Three books on mindful eating: a review
With so many of us being overweight or having “issues” with food, there’s been a welcome interest in — and a slew of books about — learning to eat more mindfully. Freelance writer Mandy Sutter gives us a “taste” of what three of these books has to offer.
As a former yo-yo dieter, ‘mindful eating’ was an idea I skirted around when first encountering Buddhist practice. It sounded too much like a diet. But the phrase still lurked in a corner, like a giant spider you can’t help looking at. Eventually I had to coax the spider onto a piece of cardboard, cover it with a beer glass and take it outside — in other words, buy three books on mindful eating: The Zen of Eating, by Ronna Kabatznick, Ph.D, Eating the Moment by Pavel G Somov, PhD, and Meal by Meal by Donald Altman.
Kabatznick presents herself as a specialist in weight management first and a long-time mindfulness practitioner second. But The Zen of Eating is a book about spiritual practice: she sets out to show how accepting the Buddha’s Four Noble Truths can stop you overeating. She goes on to analyse the Eightfold Path in terms of its relevance to food choices. It’s a worry that the Middle Way might end up being pressed into the service of fatties everywhere, and sometimes the text creaks as detailed aspects of Buddhist practice are forced into relevance with eating, but most of the book works very well. In her section on ‘Right Aspiration’ for example, Kabatznick talks about how mindful eating can be undermined when motivated by vanity. If a choice to restrict certain foods is made to benefit others though, there can be meaning behind the action. She suggests dedication of merit: offering any benefit that comes from your commitment to healthy eating to specific people or groups of people (for example cutting back on red meat could be dedicated to heart disease patients).
Verdict: although contrived in places, The Zen of Eating is a thoughtful, intelligent read.
Pavel G. Somov’s Eating the Moment offers a completely different take on the subject. It’s practical and it’s funny. Somov has the florid, enjoyable writing style of a raconteur, addressing us as ‘dear reader’ and advising us to phone in sick to make time to experiment with all the different ways of cooking eggs.
His book is a collection of varied suggestions to overcome overeating: 141 in all. Some relate to spiritual practice as much as to eating: for example, he suggests watching a lava lamp as a visual metaphor for the morphing nature of thought. Another suggestion ‘The Admittedly Annoying Thorough Chewing Exercise’ is geared at self-awareness, and another ‘The Carrot Cake Fight’ has us throwing ‘snowballs’ of carrot cake at a tree in order to stop carrot cake saying simply ‘eat me.’
Verdict: delightful to read, but will you practice the techniques? I tried three then got overwhelmed by the number of suggestions.

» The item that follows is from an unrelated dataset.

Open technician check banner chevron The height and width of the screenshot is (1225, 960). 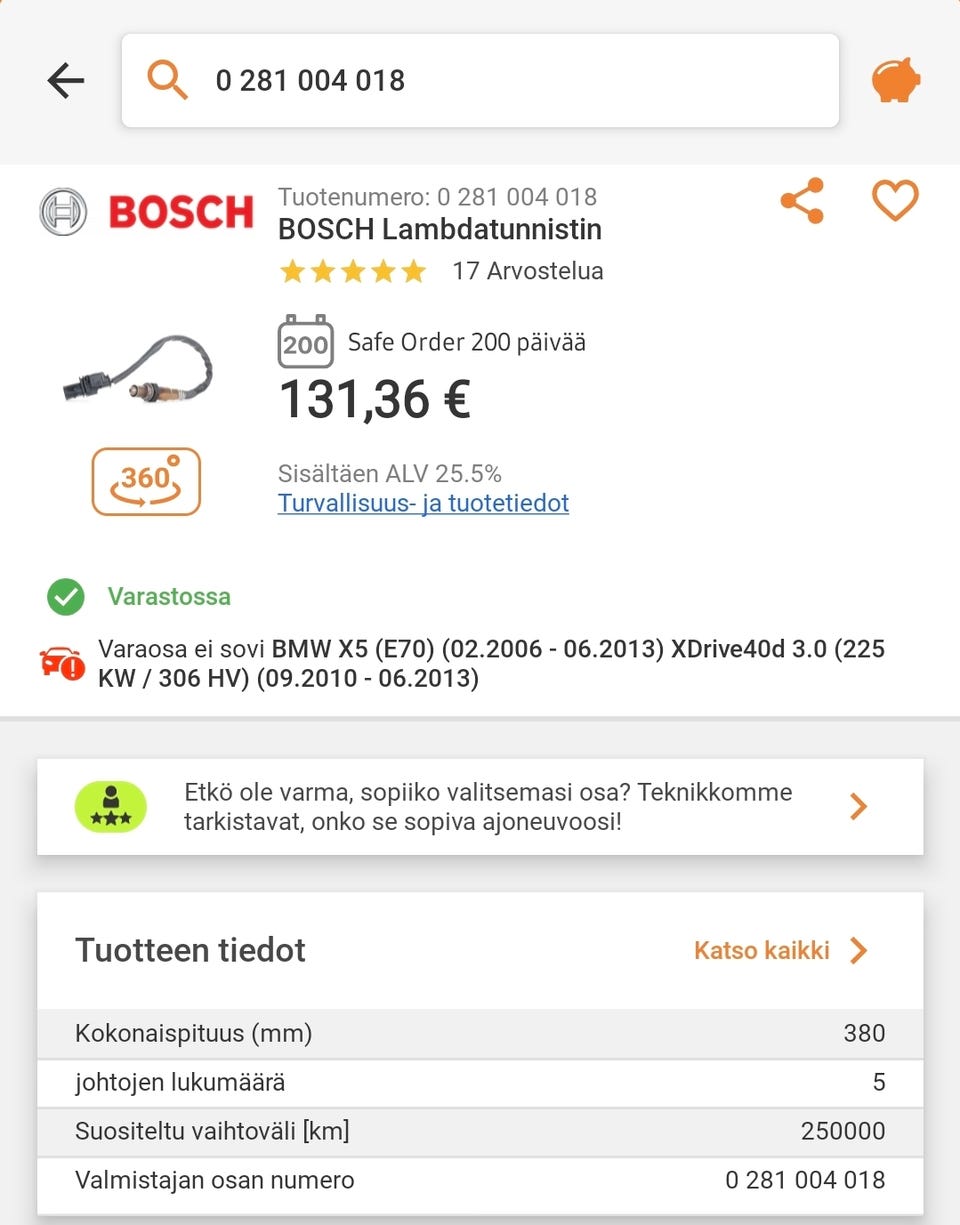[x=858, y=807]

Meal by Meal by Donald Altman offers a third approach: a year of daily meditations. I’m a sucker for being told what to do on certain days, even though in voracious frames of mind I’m capable of reading and even doing a whole week’s worth of suggestions. In dilatory states I fail to pick up the book at all, of course, and am tempted to time travel if I don’t like one particular day’s suggestion. So, right from page one, the book’s format brings you into contact with yourself. The meditations themselves are quite lengthy, exposing you to a quotation, asking you at least one probing question, then suggesting an action. Some are beautiful, if pious. On March 15th, you quiet a diet-crazed mind by repeating a meaningful word, like Om, to yourself at the table. Some verge on the polemical, and are therefore complicated. On July 21st you’re asked, ‘do your current food choices leave you wanting fewer side effects and discomforts? Is temporary food pleasure worth discomfort or even long-term health problems?’ Others are imaginative: on October 21st you reflect on how cookbooks and diet books are often placed opposite each other in bookshops. It’s a metaphor for your conflicting desires: can you walk through the aisle without grabbing either?

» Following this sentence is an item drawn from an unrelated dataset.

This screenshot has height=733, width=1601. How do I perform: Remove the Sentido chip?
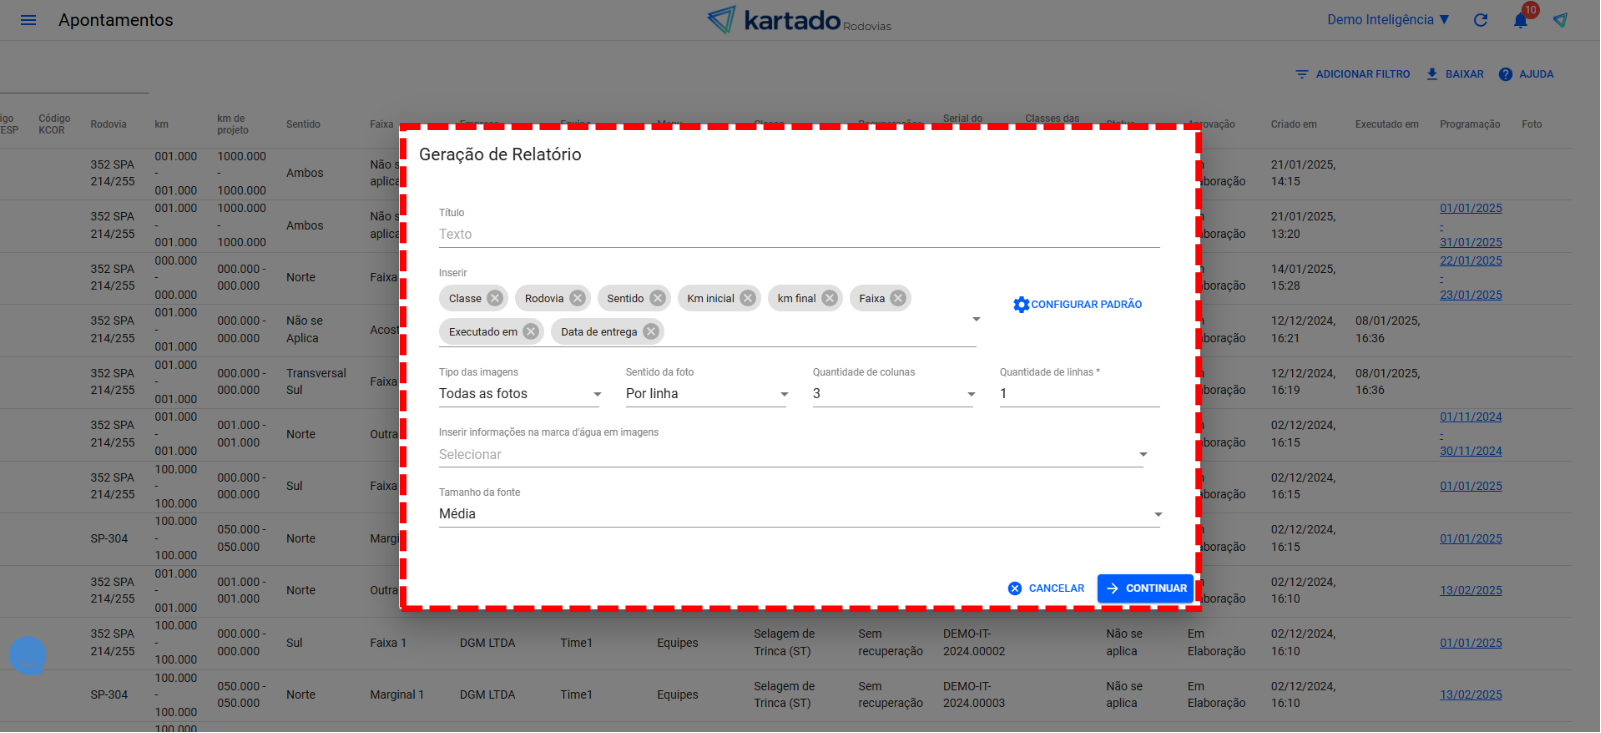[x=657, y=298]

Verdict: overcomplicated, but containing real gems.
All three books are worth a look. The Zen of Eating came top for me, because I loved its rigour and commitment; the way it reached into all the little corners of its subject. I trusted its author the most. But if you want something practical I’d recommend Eating the Moment and if you value answering questions about yourself as a way to awareness, I’d recommend Meal by Meal.